START INPUT MATERIAL

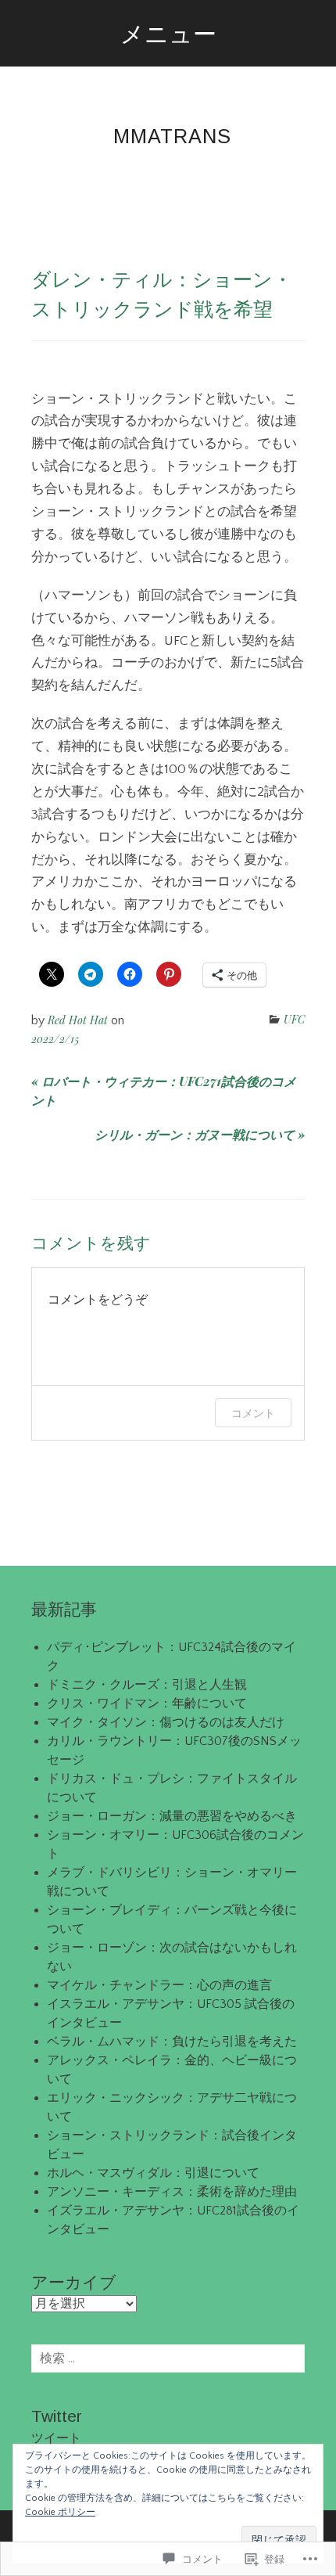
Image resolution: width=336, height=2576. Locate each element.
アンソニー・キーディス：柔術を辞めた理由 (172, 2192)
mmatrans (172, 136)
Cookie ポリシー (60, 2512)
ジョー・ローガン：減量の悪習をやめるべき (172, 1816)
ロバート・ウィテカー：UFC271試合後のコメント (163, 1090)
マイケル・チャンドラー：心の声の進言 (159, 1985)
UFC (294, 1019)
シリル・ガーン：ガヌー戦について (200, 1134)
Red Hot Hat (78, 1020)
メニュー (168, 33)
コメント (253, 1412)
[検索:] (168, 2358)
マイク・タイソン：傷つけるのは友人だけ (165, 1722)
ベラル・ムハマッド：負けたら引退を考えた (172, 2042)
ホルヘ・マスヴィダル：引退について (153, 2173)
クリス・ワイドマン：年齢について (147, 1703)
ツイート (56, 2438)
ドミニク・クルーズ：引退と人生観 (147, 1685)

END INPUT MATERIAL

● TASK GOAL:
Output each record above exactly as written. Skip any pictures.

● TASK RESPONSE:
Image resolution: width=336, height=2576. Locate each element.
アンソニー・キーディス：柔術を辞めた理由 (172, 2192)
mmatrans (172, 136)
Cookie ポリシー (60, 2512)
ジョー・ローガン：減量の悪習をやめるべき (172, 1816)
ロバート・ウィテカー：UFC271試合後のコメント (163, 1090)
マイケル・チャンドラー：心の声の進言 (159, 1985)
UFC (294, 1019)
シリル・ガーン：ガヌー戦について (200, 1134)
Red Hot Hat (78, 1020)
メニュー (168, 33)
コメント (253, 1412)
[検索:] (168, 2358)
マイク・タイソン：傷つけるのは友人だけ (165, 1722)
ベラル・ムハマッド：負けたら引退を考えた (172, 2042)
ホルヘ・マスヴィダル：引退について (153, 2173)
クリス・ワイドマン：年齢について (147, 1703)
ツイート (56, 2438)
ドミニク・クルーズ：引退と人生観 (147, 1685)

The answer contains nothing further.